# Methylene Chloride



## doctors11 (May 17, 2010)

I just saw this. I know some of you do bathtub refinishing and wondered if you were aware of this danger.

http://www.huffingtonpost.com/2012/...d=maing-grid7|main5|dl1|sec3_lnk1&pLid=138058


----------



## DeanV (Apr 18, 2007)

My wife showed me that this morning as well. I have used that stripper on wood for several smaller projects and front door stripping. Fairly potent stuff. It will start getting to your skin through the orange latex refinishing gloves after about 30 minutes of working with it.

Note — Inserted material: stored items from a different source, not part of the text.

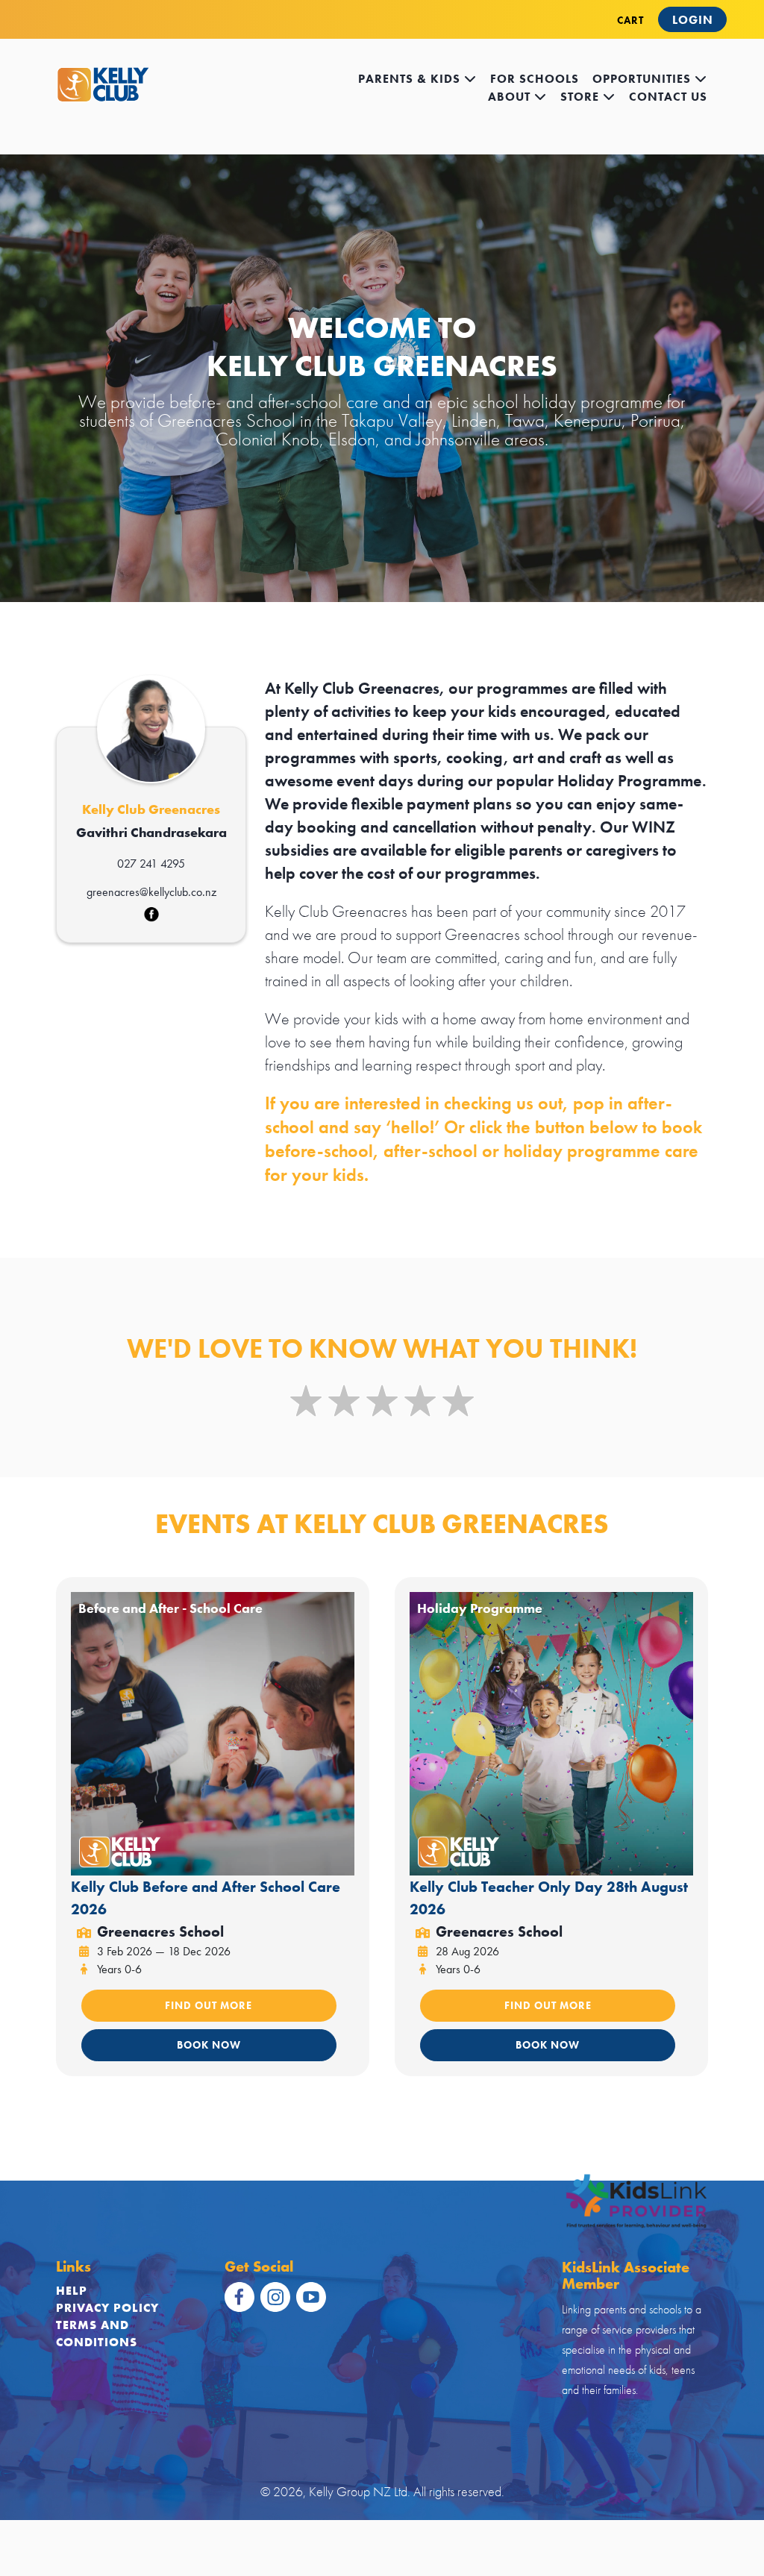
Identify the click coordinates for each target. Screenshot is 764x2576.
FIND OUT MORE (208, 2005)
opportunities (643, 78)
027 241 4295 (151, 863)
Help (71, 2290)
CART (630, 20)
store (581, 96)
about (511, 96)
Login (692, 20)
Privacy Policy (107, 2308)
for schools (534, 78)
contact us (668, 96)
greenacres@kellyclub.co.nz (151, 892)
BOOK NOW (209, 2045)
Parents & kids (411, 78)
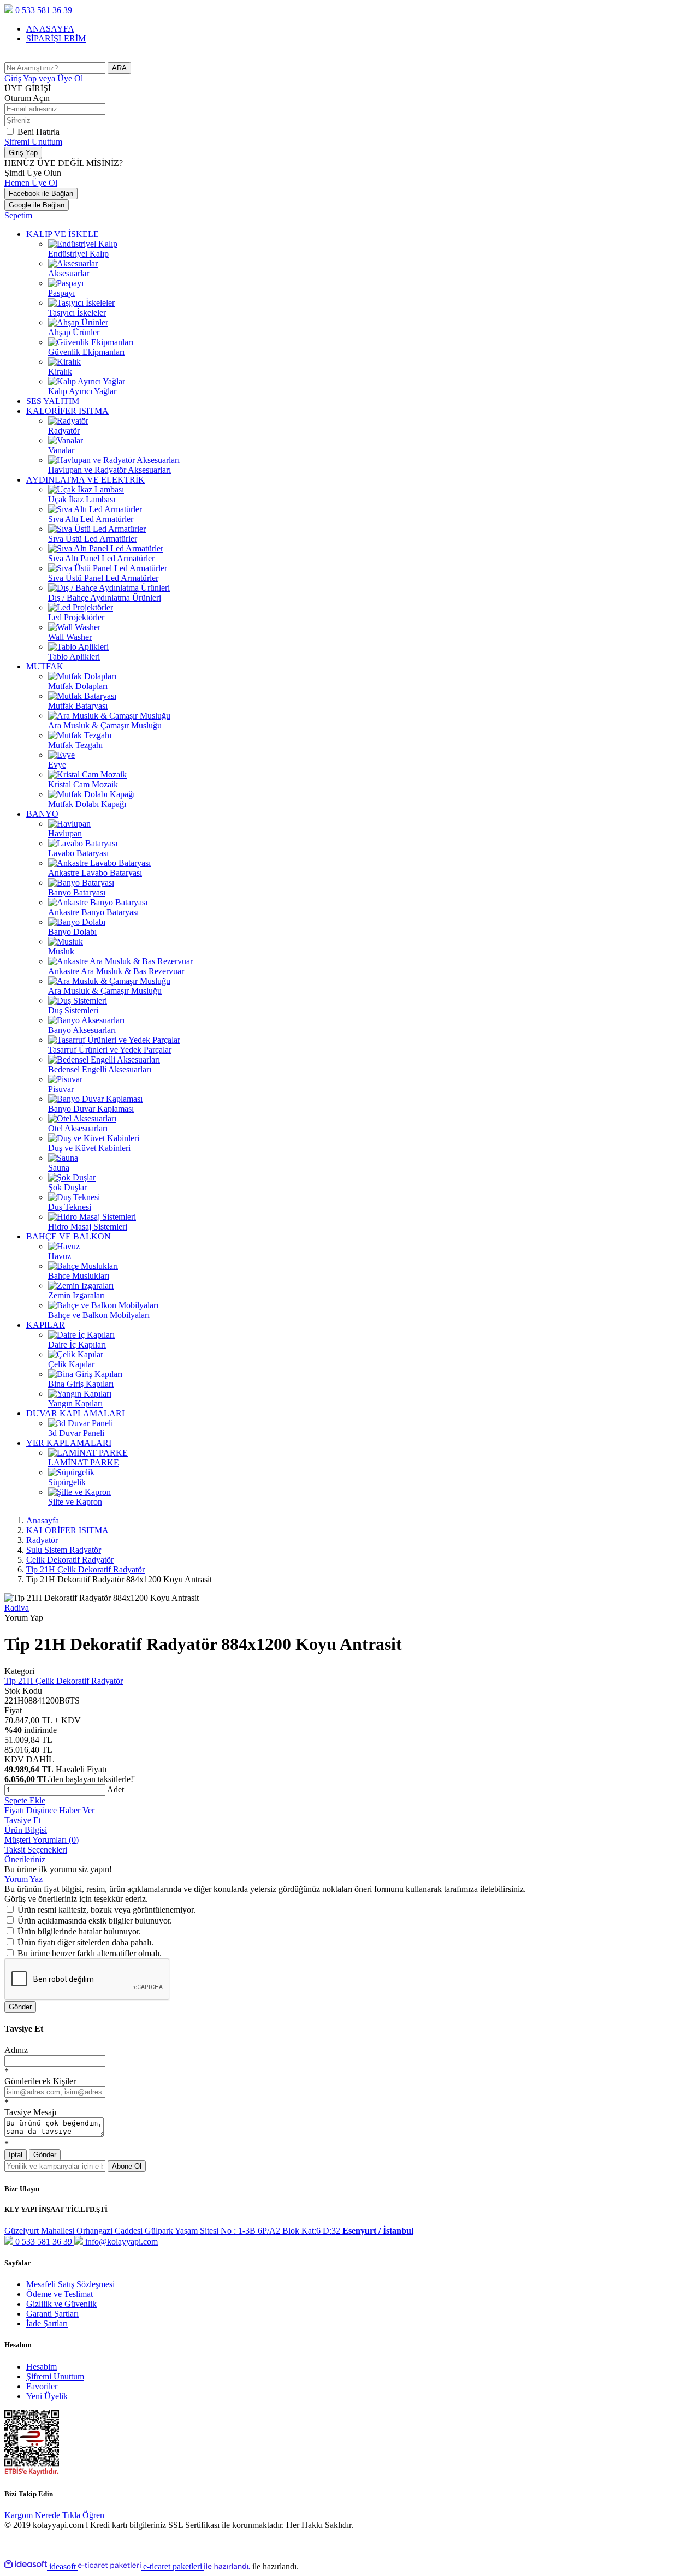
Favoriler (41, 2386)
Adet (115, 1789)
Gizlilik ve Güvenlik (61, 2303)
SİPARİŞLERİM (56, 38)
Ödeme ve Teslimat (59, 2294)
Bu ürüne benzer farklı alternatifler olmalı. (89, 1953)
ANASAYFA (50, 28)
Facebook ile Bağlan (41, 193)
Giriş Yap (43, 78)
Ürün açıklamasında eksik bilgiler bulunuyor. (94, 1920)
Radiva (16, 1607)
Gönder (20, 2007)
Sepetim (18, 215)
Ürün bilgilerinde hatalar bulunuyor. (79, 1931)
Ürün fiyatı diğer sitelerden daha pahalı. (85, 1942)
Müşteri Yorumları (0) (41, 1839)
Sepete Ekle (24, 1800)
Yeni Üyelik (47, 2396)
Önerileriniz (24, 1859)
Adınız (16, 2050)
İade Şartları (47, 2323)
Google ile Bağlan (36, 205)
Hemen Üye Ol (30, 182)
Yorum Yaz (23, 1879)
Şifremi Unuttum (33, 141)
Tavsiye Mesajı (30, 2112)
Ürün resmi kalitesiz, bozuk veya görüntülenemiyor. (106, 1909)
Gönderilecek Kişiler (40, 2081)
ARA (119, 68)
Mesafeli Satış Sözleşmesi (70, 2284)
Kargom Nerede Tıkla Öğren (54, 2515)
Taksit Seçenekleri (35, 1849)
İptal (15, 2155)
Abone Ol (126, 2166)
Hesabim (41, 2366)
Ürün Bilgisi (25, 1830)
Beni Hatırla (38, 131)
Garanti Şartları (52, 2313)
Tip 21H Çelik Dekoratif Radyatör (63, 1680)
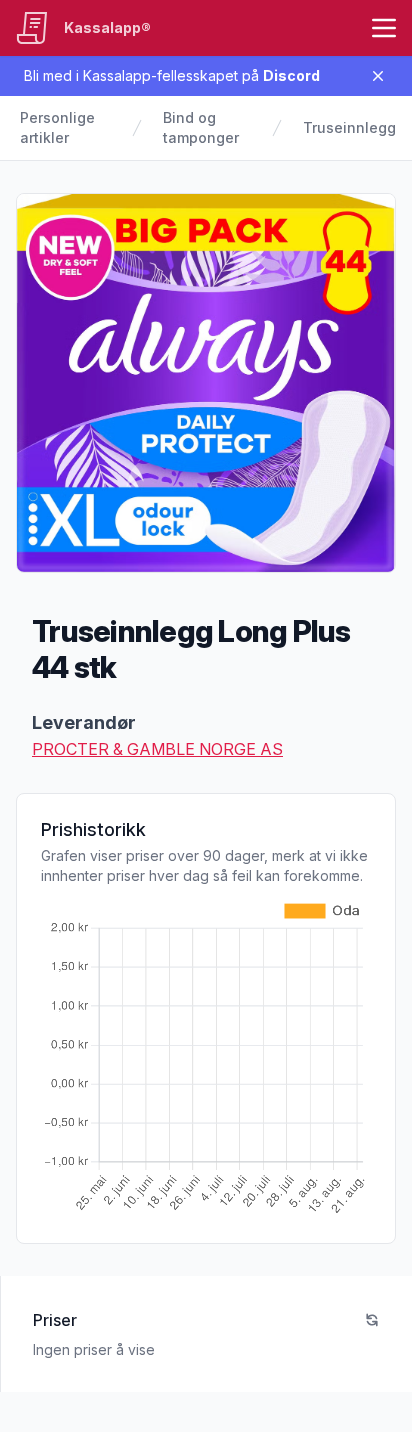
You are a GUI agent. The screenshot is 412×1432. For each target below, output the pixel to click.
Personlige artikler (57, 127)
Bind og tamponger (201, 127)
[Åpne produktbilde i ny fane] (206, 383)
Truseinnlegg (349, 127)
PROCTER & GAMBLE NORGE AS (157, 749)
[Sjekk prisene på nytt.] (372, 1320)
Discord (291, 75)
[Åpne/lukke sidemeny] (384, 28)
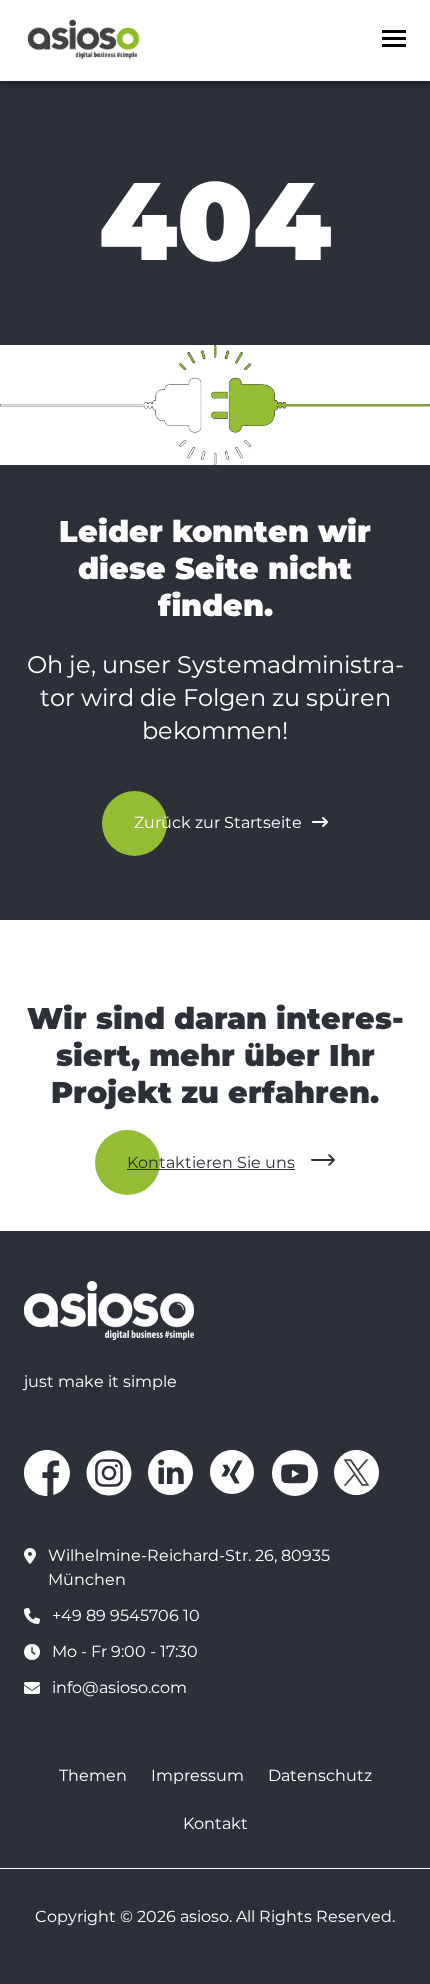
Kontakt (215, 1823)
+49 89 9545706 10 (126, 1615)
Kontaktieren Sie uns (211, 1162)
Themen (93, 1775)
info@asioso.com (119, 1687)
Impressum (197, 1775)
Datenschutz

I always wear a respirator with the carbon filters for that product.


----------



## CApainter (Jun 29, 2007)

Good info. Thanks doctor11.



Here's a link to OSHA standards http://www.osha.gov/SLTC/methylenechloride/


----------



## Wolfgang (Nov 16, 2008)

Saw it myself, though I've never used it on the bathtubs I've ever done. Even when using other chemical strippers I use the heavier gloves made for use with chemicals. Yeah, they're bulkier, but it beats the alternative.


----------



## Lee Decorating Corp. (Oct 6, 2011)

When I first started, my Grandfather used "Rock Miracle" all the time. He believed very old school and often I would not remember the drive home from that stuff.
A few years ago, my town had a waste disposal day.( Batteries, computers, paints, ect) This guy drives up with a 5 of "Rock Miracle". I have no idea why a home owner would have that. The town worker just grabs it and is about to throw it in a dumpster, I yell "hey, thats Methylene Chloride, that is serious stuff". The town worker looks confused, walks over to his supervisor, the supervisor sends over a guy in a Haz Mat Suit and they place the 5 in a 55 gallon drum and seal it.
The Town worker looked like he pee'd on himself.


----------